Silicon IP Cores
ZipAccel-C
GZIP/ZLIB/Deflate Data Compressor
ZipAccel-C is a custom hardware implementation of a lossless data compression engine that complies with the Deflate, GZIP, and ZLIB compression standards.
The core receives uncompressed input files and produces compressed files. No post-processing of the compressed files is required, as the core encapsulates the compressed data payload with the proper headers and footers. Input files can be segmented, and segments from different files can be interleaved at the core’s input.

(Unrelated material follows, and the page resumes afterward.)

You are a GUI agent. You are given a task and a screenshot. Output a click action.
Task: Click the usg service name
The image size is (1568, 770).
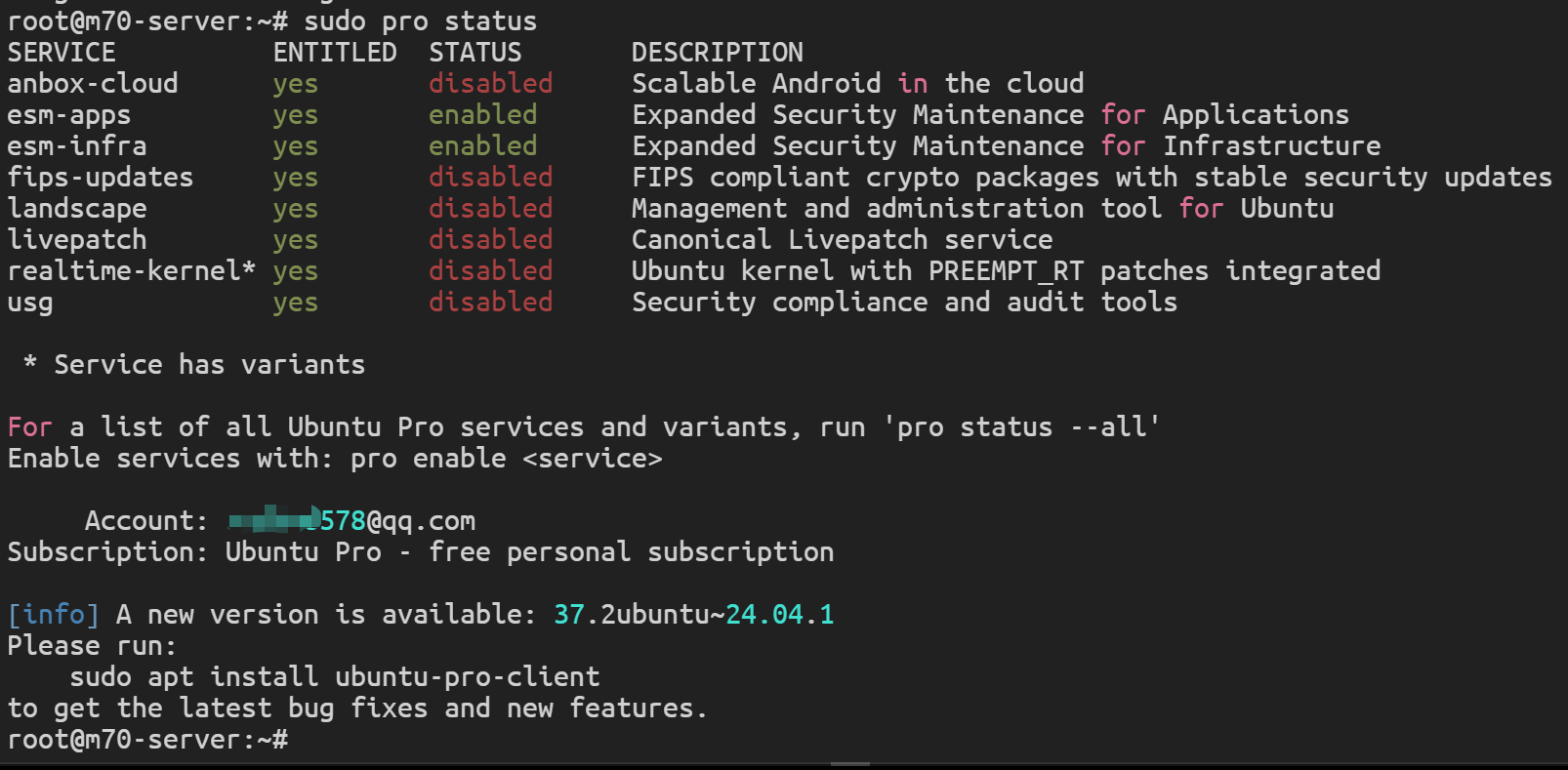click(30, 304)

The core’s flexible architecture enables fine-tuning of its compression efficiency, throughput, and latency to match the requirements of the end application. Throughputs in excess of 400 Gbps are feasible even at clock rates as low as 500MHz, and latency can be as small as a few tens of clock cycles.

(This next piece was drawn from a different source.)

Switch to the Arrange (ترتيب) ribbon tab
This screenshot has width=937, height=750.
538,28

ZipAccel-C offers compression efficiency practically equivalent to today’s popular deflate-based software applications. Analyzing processing speed versus compression efficiency to achieve the best trade-off for a specific system is facilitated by the included software model, and by support from our team of data compression experts.
ZipAccel-C has been designed for ease of use and integration. It operates on a standalone basis, off-loading the host CPU from the demanding task of data compression, and optionally from the task of encrypting the compressed stream. Streaming AXI-Stream or native FIFO-like data interfaces ease SoC integration.
Technology mapping is straightforward, as the design is LINT-clean, scan-ready, microcode-free, and uses easily replaceable, generic memory models. Memory blocks can optionally support Error Correction Codes (ECC) to simplify achieving Enterprise-Class reliability requirements. Furthermore, input file segmentation can limit the inter-file latency and helps users achieve Quality of Service (QoS) objectives.
Support
The core as delivered is warranted against defects for ninety days from purchase. Thirty days of phone and email technical support are included, starting with the first interaction. Additional maintenance and support options are available.
Deliverables
The core is available in synthesizable HDL (System Verilog) and targeted FPGA netlist forms, and includes everything required for successful implementation. It's deliverables include:
- Sophisticated Test Environment
- Simulation scripts, test vectors, and expected results
- Synthesis script
- Comprehensive user documentation
ZipAccel-C reference designs have been evaluated in a variety of technologies. ZipAccel-C performance can scale by instantiating more search engines and/or Huffman encoders. Furthermore, other design options, such as the search area window, affect the silicon resources utilization.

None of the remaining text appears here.